Generations of these tribes used the river as a means of sustenance and transportation. When the pioneers and colonists began to cross the river to the west in their never ending thirst for expansion, the river turned from a peaceful harbinger of life, into a bloody stream of death. This story is worth telling, in “That Dark and Bloody River”, Allan Eckert attempts to do so.
THAT DARK AND BLOODY RIVER By Allan W. Eckert 880 pp. Bantam Books, $22
Imagine that you have a time machine. You go back in ti me, stop at the river bed near modern day Wheeling West Virginia, and spend the next 80 years stopping every single person who passes by. You write 250 or so words about them, jot down the day of the week, and send them along their way.
Later, back in 1995, you sketch out a loose timeline of events, slap it around your endless collection of vignettes and cram all of that into a 700 pages.
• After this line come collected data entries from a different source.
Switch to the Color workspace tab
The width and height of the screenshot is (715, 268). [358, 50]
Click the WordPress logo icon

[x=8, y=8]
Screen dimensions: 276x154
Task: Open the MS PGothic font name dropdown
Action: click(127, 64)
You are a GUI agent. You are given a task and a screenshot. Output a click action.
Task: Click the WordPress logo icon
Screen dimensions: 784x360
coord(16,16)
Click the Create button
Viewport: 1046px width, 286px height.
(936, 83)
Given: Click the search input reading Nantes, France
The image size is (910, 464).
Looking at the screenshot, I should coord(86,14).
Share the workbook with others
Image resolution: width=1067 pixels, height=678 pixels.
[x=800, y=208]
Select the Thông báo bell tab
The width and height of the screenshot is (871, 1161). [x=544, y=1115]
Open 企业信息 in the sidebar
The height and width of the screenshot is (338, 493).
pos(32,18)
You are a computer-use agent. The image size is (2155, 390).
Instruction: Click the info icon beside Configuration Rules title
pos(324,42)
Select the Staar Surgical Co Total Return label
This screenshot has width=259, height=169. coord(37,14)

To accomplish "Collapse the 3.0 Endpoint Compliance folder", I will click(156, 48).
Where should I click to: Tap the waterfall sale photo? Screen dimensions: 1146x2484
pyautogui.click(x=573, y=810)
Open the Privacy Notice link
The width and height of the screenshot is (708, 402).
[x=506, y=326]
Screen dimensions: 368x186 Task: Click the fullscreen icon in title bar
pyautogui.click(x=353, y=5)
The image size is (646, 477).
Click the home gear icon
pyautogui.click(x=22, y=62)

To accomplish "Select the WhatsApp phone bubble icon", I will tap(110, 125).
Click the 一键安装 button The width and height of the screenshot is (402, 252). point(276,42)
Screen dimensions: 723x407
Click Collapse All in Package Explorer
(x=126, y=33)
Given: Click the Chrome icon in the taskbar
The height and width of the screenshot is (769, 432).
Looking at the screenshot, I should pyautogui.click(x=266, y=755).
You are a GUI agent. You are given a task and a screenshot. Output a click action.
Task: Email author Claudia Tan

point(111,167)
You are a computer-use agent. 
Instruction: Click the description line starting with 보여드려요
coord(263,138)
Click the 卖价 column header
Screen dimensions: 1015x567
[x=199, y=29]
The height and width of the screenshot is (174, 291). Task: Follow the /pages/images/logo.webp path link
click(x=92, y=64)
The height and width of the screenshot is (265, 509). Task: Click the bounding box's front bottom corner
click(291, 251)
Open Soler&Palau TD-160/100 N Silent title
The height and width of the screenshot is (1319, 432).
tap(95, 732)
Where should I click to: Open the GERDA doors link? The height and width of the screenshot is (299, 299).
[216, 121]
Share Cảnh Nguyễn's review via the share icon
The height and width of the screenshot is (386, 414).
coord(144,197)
When you’re done you call up some friends at Bantam Books, compile your notes into a volume, and sell it for $22.
Minus the time machine portion, this is more or less the story of this book.
The problem with “That Dark and Bloody River” is that most of the events and dialog never really happened. The characters are fake, and not in the sense that they are fictionalized, but in the sense that they only exist to painfully push forward whatever semblance of a plot exists here. Both sides of the struggle are described, and even though many of the white pioneers speak in some strange dialect of English skin to Steinbeck’s “pidgin”, the narrator still seems to justify the atrocities committed against the native people.
The back cover bills this as “narrative history”, but after slogging through hundreds of pages of 10p font, it feels more like historic fan fiction to me.